Dolardaki hızlı yükselişin ekonomi için pek çok zararı olduğu aşikar. Enflasyonu arttırıyor, maliyetleri yükseltiyor, döviz borçlanması olan şirketlerin finansal yapısını bozuyor, halkın alım gücünü düşürüyor ve kitlesel fakirlik yaratıyor.
**
Bütün ülke olarak birçok sorunla boğuşurken hem dik duruşumuzu koruyor hemde merkez bankasından gelecek hamle ile doların hızlı yükselişini frenlemek istiyoruz.
**
Özellikle yabancı analistlerin, Merkez Bankası’nın mutlaka faiz artırması, hem de bu artışların yüksek olması gerektiği konusunda verdikleri demeçlerin sayısı her geçen gün artıyor.
**
Geçen ayki Para Politikası Kurulu (PPK) toplantısında beklentilerin aksine faizleri sabit tutan Merkez Bankası’nın bu baskı karşısında nasıl bir tavır belirleyeceği şuan bilinmiyor.
**
2 ay planlı PPK toplantısı yapılmayacağı için, Merkez Bankası’nın olağanüstü toplantı yapıp, faiz artışına gitmesi isteniyor.) Aslında böyle bir dönemde faiz artışlarının çok fazla etki edeceği konusu da tartışmalı.
**
Faiz artışının tek başına yetmeyeceği, mutlaka ciddi tedbirlerle desteklenmesi gerektiği konusunda neredeyse herkes hemfikir.ABD ile yaşanan Rahip krizinin çözüleceği konusunda, aslında iç piyasalarda bir iyimserlik olduğu söylenilebilir.
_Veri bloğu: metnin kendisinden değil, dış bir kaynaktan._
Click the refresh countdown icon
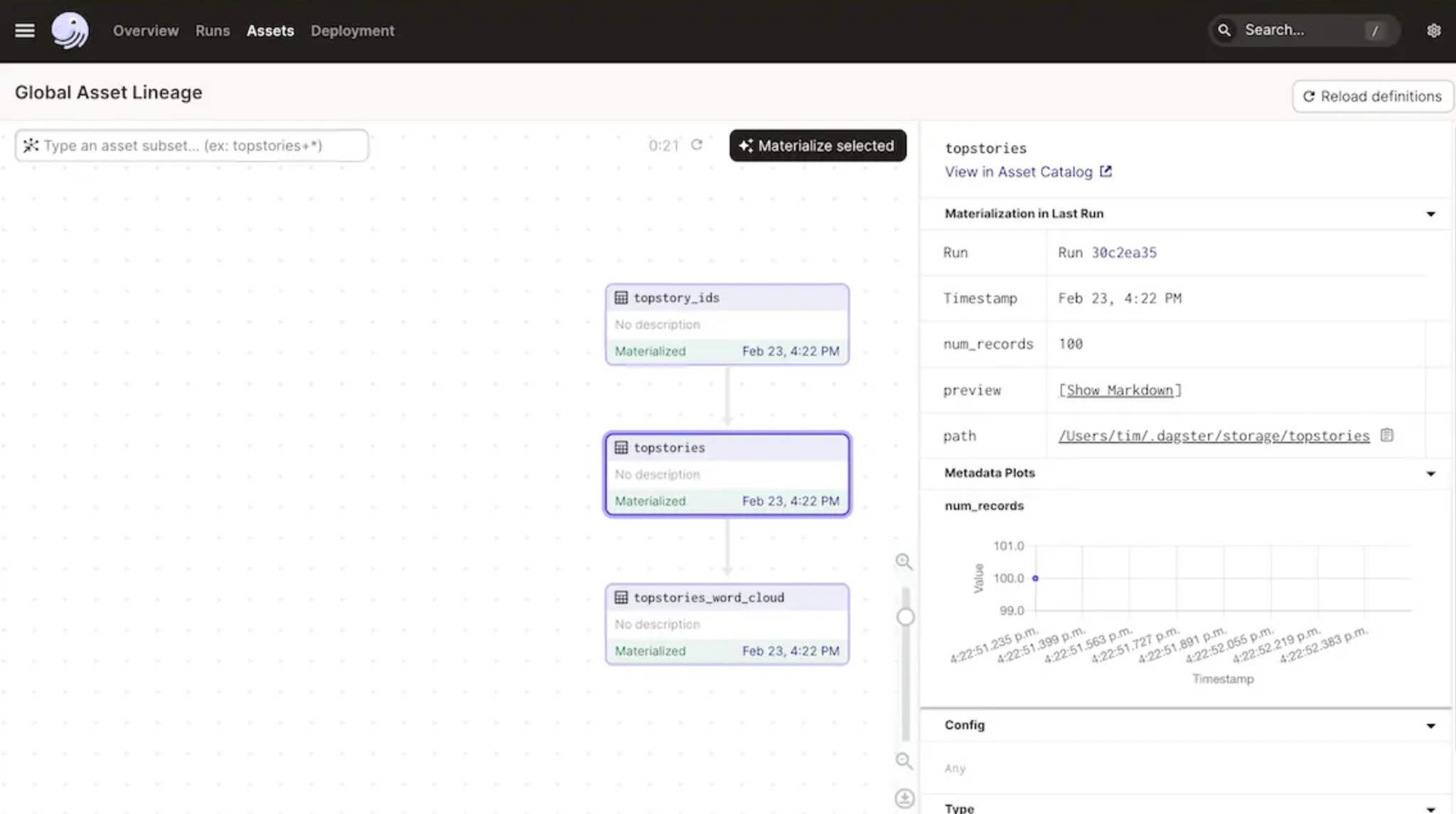1456x814 pixels. coord(697,145)
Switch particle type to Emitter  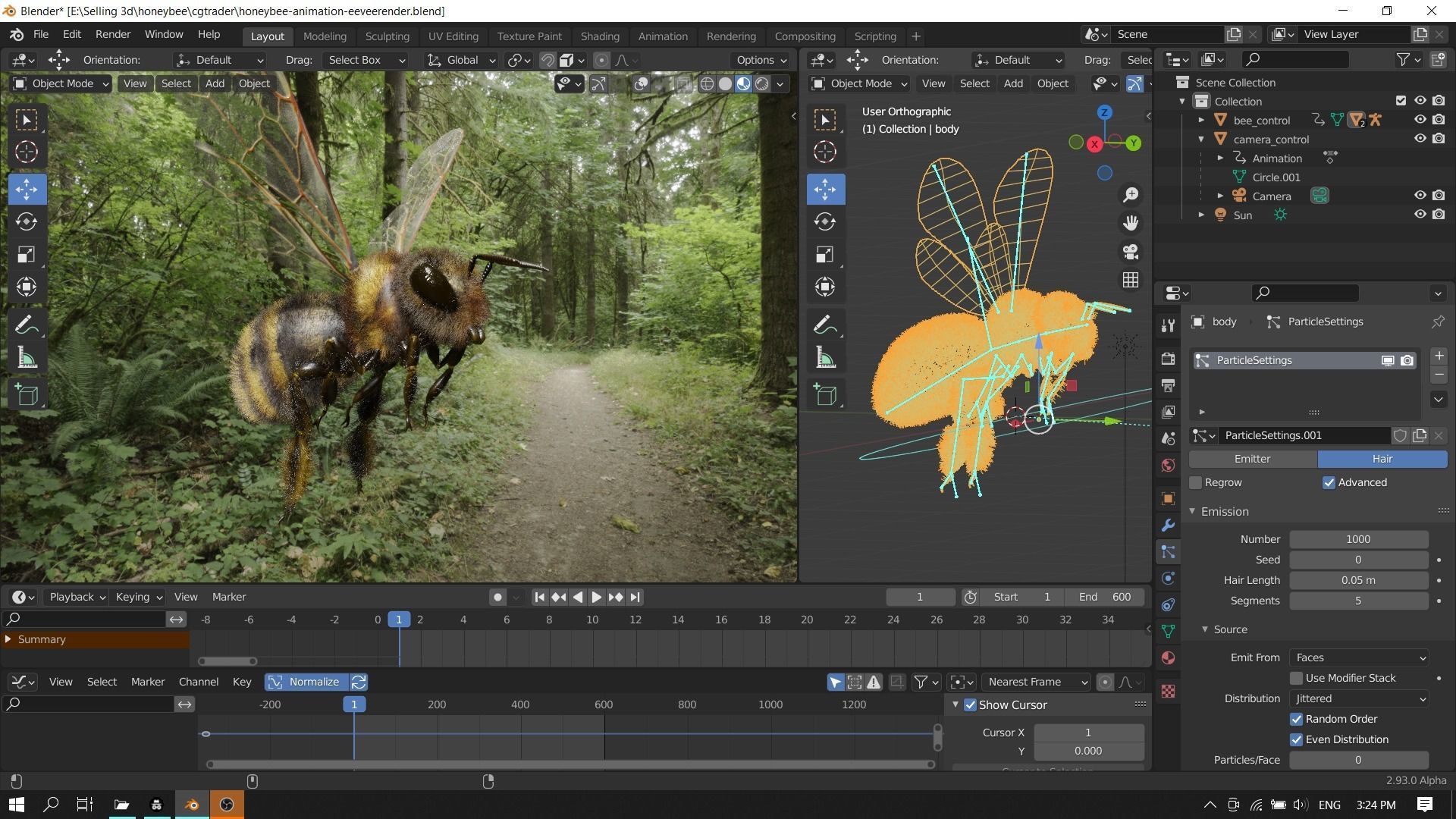(1252, 459)
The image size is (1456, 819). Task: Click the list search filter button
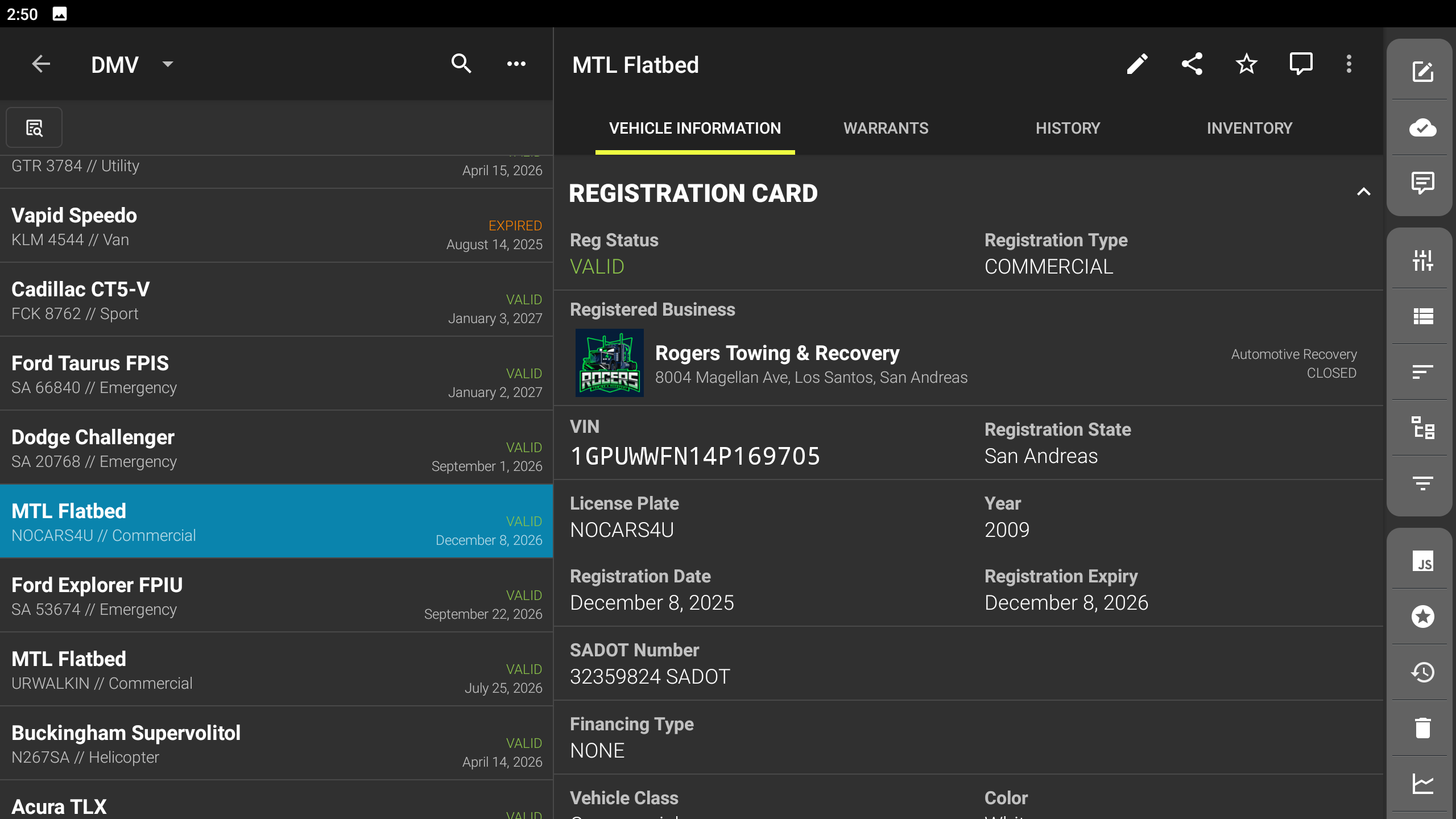click(x=34, y=128)
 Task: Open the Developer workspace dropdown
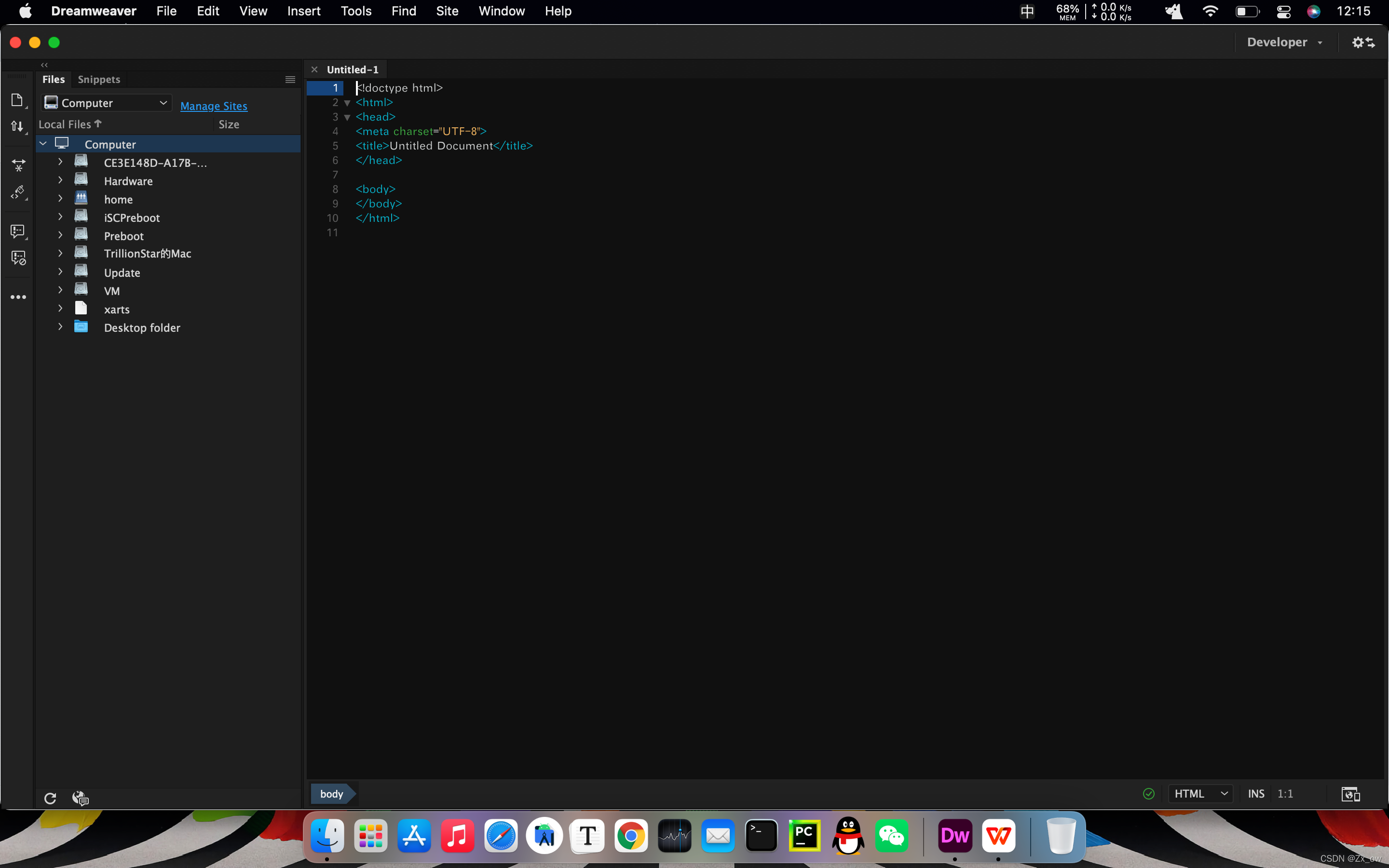tap(1284, 42)
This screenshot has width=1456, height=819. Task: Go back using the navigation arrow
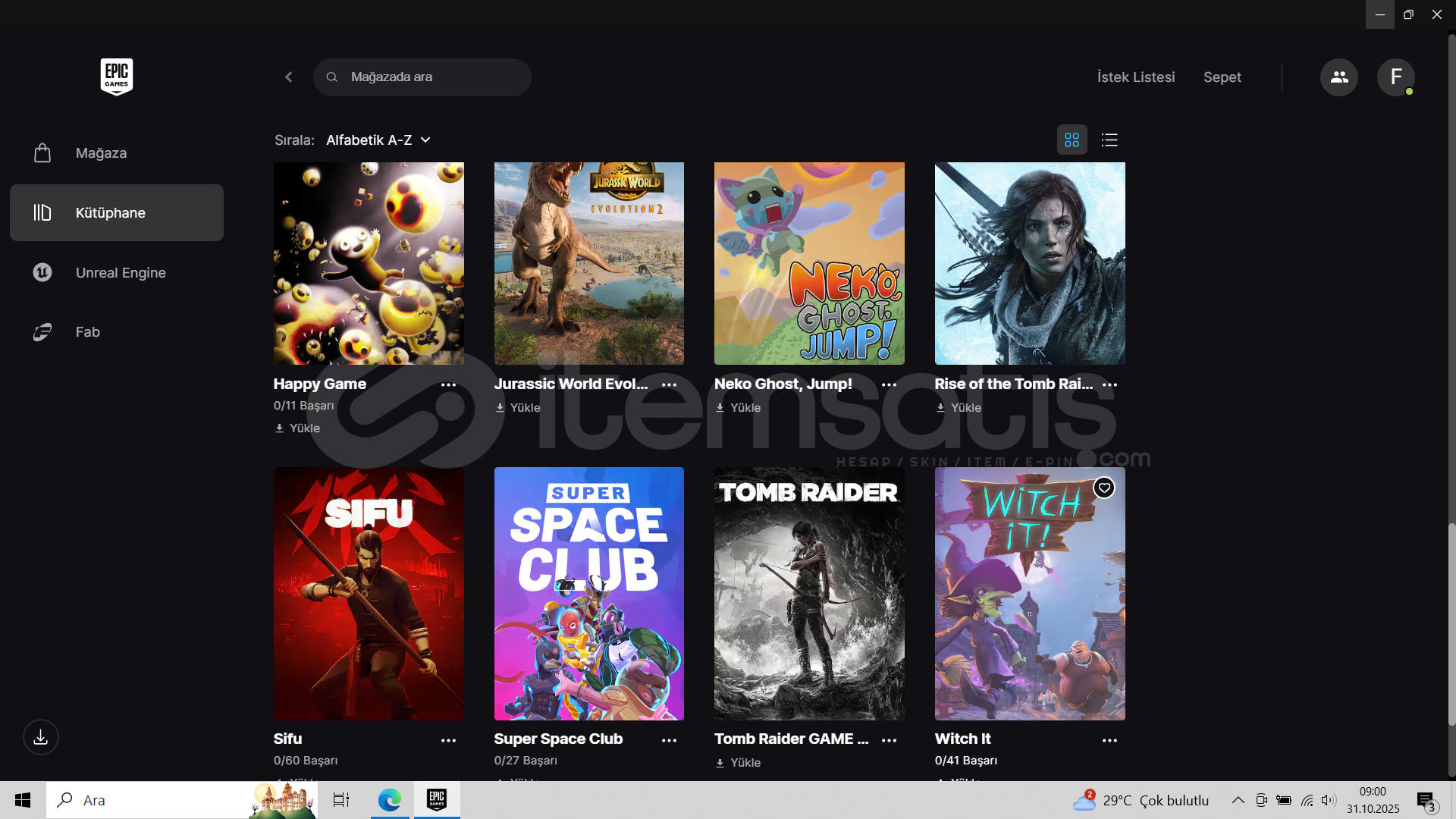point(288,77)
Bu sorunun çözülmemesi halinde faturanın çok ağır olacağı, hükümete yakın isimler tarafından bile dile getiriliyor. O nedenle ABD’ye konuyla ilgili müzakereler için giden heyetin yapacağı görüşmeler orta vadede nasıl bi sonuç verecek dikkatle izleniyor.